Mrs. Paine was indignant, and provided an unintentionally hilarious rebuke in the press:
“Some of the so-called Elmwood smart set have said I was a hypnotist. They have tried to connect me with Fred Freeborn’s suicide. It is laughable. As to the report that Fred Freeborn, Edwin Burdick, and others were in my power, it is an outrageous and atrocious falsehood, a lie told without the slightest regard for a woman rendered defenseless in the eyes of the public.”
Her appearance at the inquest caused a sensation, and the people fought for seats to listen to her testify. The newspapers’ fixation on her can only be described as creepy. After recounting the details of her exquisite dress, jacket, hat, and accessories in great detail, the press added this icky description:
Her voice was that of a woman of a refinement; her manner that of a well-poised woman of the world. She thoroughly understood the ordeal she was to go through, and was prepared for it. There was a trace of weariness in her tones, betraying the distastefulness of the entire proceeding, but she held herself well in hand, betraying her inward struggle only by a frequent moistening of her lips and a dry cough.

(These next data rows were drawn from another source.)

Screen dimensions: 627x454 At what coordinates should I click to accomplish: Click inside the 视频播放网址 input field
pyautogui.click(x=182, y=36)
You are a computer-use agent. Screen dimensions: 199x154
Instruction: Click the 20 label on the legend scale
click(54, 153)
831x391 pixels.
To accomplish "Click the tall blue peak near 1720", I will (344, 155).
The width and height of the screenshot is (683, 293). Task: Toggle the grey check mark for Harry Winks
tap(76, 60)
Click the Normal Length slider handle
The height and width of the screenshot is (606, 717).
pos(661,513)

On the stand, the well-dressed Mrs. Paine was questioned at length by DA Coatesworth. The witness testified she and her husband had long been close friends of the couple. She flatly denied visiting the Burdick home at any time without her husband, or that Edwin Burdick ever visited her when she was alone.
Mrs. Paine had met the victim several times at various locations, including a general store and two candy stores, after Alice Burdick had gone to Atlantic City in November. According to the witness, Burdick had telephoned her to request the meetings.
“What did he say then about Pennell?”
“He seemed to feel very bad about Pennell coming in and breaking up his family,” Gertrude said.
“Then he blamed Pennell for breaking up his family? He told you he sent her away?”
“No, he said, ‘Now you can understand why she is away.’ He said Pennell had agreed to leave the city, but he did not believe he would.”
Gertrude Paine had spoken to Edwin Burdick on the telephone the very day of the murder, but she reported nothing unusual in their conversation, and stated that the victim did not sound agitated or upset.
Mrs. Paine had visited with Mrs. Pennell, and they discussed the rumor of the Pennells’ divorce. “She said she had heard the story but that she had no intention of doing anything of the kind. She said she had spoken to Mr. Burdick about taking his wife back.”
Mrs. Paine was dismissed, it is to be assumed, amidst sighs of admiration.